The cement bond log showed that we didn’t have a cement job, obviously. Since we’d cemented the casing in two stages, we couldn’t run the wireline CBL tool below the stage tool at 2,000’ without drilling it out, which they didn’t want to do. So we shot holes in the casing at 1,700’ and tried squeezing cement through them, but couldn’t get an injection rate. Shot more holes at 1,500’ and got a great injection rate and I pumped four hundred sacks of cement. And then the damndest thing happened: the chief engineer ordered us to open up the casing valve. The whole idea of a squeeze job is to squeeze cement through those holes you shot in the casing against pressure. But with the casing valve opened, there was no pressure to squeeze against, and the cement was pushed out the same damn casing valve by the pump pressure coming from cement pump truck. Again, the gas pressure on the casing built to 900 psi very quickly. We had to explain to the chief engineer that a squeeze job needs the casing valve closed. We had one more chance to do this squeeze job, as we were running out of room on the casing.
So we shot four more holes just below the surface casing shoe at 580’ and were finally successful in getting a cement squeeze there, filling up the annulus with cement and at least temporarily preventing a cratered blowout. Pressure on the backside was at last zero, right where we wanted it.
The company informed me on the last day of my shift, after three weeks of making my wages, that they didn’t think I was a “good fit” for them and didn’t want me back. I agreed and said so. First time I was ever run off, though. The hands weren’t glad to see the “standard procedure” guy leave.
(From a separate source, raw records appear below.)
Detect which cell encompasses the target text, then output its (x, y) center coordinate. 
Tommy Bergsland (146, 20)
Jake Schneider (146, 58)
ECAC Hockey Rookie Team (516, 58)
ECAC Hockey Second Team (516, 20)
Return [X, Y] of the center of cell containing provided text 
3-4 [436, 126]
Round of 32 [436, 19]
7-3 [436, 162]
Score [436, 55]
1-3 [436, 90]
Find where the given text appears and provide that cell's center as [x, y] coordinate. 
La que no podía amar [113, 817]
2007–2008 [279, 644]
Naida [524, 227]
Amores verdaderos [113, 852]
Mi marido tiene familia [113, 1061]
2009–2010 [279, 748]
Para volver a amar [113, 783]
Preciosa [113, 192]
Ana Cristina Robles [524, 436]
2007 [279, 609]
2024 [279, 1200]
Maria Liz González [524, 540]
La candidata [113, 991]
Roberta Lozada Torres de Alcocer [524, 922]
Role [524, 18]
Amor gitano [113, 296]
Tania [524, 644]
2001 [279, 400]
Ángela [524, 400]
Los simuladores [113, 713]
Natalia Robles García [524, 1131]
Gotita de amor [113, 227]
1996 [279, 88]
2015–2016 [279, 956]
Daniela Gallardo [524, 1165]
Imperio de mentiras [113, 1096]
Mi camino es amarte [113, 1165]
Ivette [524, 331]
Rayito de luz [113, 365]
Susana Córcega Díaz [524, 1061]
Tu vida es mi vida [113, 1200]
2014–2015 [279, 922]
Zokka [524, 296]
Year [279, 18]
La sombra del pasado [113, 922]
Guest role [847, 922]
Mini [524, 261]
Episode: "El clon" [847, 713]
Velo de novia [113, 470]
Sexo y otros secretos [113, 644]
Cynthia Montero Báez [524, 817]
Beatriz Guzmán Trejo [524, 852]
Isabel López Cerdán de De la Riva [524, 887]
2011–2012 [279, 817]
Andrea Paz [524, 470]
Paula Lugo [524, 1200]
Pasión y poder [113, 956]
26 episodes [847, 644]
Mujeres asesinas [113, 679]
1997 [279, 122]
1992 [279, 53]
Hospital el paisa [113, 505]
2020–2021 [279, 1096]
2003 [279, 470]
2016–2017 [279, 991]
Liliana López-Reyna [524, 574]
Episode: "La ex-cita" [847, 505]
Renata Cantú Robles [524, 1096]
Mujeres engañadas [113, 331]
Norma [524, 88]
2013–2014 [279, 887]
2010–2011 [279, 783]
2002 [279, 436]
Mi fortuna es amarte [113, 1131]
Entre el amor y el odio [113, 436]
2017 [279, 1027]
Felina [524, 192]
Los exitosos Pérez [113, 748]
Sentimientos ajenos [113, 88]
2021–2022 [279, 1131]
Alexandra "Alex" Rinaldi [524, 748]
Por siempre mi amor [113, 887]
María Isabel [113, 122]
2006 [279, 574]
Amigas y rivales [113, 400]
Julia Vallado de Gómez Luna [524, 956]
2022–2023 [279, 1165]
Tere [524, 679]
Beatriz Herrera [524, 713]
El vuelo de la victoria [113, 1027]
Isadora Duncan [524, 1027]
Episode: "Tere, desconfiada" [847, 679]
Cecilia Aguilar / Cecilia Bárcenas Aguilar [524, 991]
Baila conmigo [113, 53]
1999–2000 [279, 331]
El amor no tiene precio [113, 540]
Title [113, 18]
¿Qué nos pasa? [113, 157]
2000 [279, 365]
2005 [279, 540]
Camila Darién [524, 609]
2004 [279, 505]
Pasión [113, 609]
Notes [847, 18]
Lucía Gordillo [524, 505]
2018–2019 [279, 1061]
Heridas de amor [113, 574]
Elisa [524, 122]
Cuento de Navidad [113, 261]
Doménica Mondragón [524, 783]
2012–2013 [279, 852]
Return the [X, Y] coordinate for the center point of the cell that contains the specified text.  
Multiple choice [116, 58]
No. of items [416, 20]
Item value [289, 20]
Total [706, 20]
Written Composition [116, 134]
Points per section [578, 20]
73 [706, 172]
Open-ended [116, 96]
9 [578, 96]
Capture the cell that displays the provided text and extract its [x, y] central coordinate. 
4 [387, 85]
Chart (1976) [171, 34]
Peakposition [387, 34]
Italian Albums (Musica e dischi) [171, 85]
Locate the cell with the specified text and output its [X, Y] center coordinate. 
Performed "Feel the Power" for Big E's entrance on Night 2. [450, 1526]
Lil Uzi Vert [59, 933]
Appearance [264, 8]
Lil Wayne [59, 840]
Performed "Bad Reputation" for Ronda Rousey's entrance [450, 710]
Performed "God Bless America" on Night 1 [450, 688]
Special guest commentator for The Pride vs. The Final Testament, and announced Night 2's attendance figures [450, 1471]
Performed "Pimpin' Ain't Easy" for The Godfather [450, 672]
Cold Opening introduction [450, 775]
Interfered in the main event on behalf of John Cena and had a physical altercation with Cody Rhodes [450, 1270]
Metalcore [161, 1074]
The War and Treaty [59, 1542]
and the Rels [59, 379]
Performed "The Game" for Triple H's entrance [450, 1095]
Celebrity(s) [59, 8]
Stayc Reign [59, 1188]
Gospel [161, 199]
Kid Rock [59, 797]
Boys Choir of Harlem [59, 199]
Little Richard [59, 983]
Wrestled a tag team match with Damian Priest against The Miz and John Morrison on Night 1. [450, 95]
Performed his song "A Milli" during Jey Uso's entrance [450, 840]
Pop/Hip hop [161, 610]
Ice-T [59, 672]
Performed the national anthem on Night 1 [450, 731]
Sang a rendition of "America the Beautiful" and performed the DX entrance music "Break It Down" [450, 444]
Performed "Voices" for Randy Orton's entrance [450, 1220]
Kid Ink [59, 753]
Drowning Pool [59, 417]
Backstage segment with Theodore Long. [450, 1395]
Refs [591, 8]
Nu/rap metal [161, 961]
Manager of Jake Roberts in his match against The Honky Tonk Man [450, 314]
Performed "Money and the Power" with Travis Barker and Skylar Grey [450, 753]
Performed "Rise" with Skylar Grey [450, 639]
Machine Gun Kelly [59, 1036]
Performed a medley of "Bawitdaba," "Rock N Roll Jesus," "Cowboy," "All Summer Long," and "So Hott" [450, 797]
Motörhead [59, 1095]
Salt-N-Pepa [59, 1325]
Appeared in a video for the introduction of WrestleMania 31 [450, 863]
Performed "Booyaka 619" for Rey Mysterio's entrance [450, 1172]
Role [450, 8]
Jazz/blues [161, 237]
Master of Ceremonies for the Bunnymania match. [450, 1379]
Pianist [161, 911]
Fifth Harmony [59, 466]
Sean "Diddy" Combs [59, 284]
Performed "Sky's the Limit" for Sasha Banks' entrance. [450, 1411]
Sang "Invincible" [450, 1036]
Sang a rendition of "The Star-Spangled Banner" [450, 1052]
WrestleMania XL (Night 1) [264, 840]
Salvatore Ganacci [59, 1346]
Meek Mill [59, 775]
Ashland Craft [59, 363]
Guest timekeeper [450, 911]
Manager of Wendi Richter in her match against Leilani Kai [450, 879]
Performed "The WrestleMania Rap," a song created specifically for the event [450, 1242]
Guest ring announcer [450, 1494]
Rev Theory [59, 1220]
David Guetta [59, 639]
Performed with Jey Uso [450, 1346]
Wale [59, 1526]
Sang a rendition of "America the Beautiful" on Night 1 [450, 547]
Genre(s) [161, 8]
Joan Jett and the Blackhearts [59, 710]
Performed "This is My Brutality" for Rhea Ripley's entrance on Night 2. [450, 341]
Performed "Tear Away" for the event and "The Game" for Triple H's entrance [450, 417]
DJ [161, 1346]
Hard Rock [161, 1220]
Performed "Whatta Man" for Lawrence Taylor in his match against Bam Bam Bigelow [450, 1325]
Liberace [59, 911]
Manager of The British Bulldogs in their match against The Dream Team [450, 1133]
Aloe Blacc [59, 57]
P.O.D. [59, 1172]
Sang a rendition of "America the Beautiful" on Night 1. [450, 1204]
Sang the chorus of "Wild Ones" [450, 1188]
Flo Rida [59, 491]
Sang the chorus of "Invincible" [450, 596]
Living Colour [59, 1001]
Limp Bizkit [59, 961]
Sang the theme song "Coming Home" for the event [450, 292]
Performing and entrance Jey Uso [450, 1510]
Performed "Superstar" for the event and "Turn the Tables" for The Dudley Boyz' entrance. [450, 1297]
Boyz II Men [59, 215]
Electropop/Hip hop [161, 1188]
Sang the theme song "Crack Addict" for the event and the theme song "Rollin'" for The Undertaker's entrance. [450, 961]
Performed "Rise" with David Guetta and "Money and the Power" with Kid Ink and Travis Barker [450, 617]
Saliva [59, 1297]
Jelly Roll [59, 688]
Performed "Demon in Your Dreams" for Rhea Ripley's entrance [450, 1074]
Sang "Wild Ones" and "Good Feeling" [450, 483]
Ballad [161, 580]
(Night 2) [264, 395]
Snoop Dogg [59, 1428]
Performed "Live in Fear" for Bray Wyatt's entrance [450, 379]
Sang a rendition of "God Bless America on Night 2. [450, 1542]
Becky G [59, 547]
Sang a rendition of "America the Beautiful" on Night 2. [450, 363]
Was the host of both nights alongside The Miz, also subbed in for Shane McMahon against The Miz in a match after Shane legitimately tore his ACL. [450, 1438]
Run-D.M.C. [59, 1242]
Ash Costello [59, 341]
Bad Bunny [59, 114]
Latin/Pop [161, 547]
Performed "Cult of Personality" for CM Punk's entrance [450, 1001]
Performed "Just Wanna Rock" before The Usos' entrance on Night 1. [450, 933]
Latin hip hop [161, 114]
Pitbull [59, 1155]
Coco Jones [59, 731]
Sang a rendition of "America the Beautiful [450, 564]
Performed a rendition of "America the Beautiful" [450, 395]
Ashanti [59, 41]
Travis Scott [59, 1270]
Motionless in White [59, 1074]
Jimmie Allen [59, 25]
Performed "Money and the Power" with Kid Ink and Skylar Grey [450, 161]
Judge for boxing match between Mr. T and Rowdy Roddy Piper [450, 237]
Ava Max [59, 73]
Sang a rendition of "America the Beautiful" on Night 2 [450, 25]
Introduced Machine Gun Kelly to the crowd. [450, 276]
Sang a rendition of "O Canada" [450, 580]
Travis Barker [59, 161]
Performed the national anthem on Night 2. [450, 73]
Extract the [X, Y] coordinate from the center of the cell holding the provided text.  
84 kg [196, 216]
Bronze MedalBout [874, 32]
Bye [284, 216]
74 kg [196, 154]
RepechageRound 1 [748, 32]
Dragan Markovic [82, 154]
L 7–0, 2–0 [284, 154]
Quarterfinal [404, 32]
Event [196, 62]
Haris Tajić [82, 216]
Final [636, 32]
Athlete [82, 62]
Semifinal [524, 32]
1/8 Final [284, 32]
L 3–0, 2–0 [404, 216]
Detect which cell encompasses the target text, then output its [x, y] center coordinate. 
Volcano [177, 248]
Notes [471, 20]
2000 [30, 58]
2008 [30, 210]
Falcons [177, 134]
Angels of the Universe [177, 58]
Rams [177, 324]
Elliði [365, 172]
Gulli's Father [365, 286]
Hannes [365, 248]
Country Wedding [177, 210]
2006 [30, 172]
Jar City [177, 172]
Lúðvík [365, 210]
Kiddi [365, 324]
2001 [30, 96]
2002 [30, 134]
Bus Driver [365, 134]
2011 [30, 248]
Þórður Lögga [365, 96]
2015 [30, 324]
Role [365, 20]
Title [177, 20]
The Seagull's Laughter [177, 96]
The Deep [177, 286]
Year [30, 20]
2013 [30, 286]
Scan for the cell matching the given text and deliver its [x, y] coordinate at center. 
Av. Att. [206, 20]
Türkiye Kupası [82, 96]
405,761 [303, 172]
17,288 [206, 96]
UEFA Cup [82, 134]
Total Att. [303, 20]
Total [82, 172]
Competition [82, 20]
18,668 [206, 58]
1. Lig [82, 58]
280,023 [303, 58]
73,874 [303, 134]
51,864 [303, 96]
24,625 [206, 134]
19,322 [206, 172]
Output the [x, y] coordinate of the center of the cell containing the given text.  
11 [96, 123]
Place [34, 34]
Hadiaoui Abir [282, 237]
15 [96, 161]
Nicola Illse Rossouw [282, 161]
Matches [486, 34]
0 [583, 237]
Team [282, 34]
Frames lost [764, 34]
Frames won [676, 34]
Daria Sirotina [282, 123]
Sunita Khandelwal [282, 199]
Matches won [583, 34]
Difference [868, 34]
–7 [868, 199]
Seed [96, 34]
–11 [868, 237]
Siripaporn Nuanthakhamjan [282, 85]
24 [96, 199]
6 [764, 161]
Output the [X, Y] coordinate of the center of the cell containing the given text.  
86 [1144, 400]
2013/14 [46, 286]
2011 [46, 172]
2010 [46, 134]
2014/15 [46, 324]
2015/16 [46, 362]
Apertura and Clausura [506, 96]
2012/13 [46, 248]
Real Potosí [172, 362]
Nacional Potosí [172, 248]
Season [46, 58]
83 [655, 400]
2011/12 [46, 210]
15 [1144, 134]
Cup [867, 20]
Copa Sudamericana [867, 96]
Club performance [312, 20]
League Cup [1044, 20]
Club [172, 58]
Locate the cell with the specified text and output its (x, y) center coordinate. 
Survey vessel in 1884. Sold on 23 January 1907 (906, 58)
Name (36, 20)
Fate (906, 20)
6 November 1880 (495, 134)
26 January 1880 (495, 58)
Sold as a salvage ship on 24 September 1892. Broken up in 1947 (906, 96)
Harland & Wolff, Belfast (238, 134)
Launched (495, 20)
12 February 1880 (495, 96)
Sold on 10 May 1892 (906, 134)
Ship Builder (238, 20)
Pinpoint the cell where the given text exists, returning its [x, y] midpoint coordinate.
This was an extremely disturbing experience, as the non-oilfield reader might also understand. It could have all been avoided by following standard procedure long before I showed up. Instead of drilling with lightweight water and going after speed records, they ought to be drilling with mud and slowing down a little. Their actions after encountering the serious gas kick were reckless and incomprehensible and frightening to the drilling crews working for them for those two days of blowing gas and mud. All six drillers I worked with over those three weeks pointed south to a location where four hands were burned to death in a blowout a few years earlier. This company wanted these guys to keep coming out of the hole with gas and mud blowing and then rig up and run casing. One spark and it would have all been over.
As it is, I can’t help but wonder if that squeeze job around the surface casing will hold that high pressure gas coming up from around 7,600’?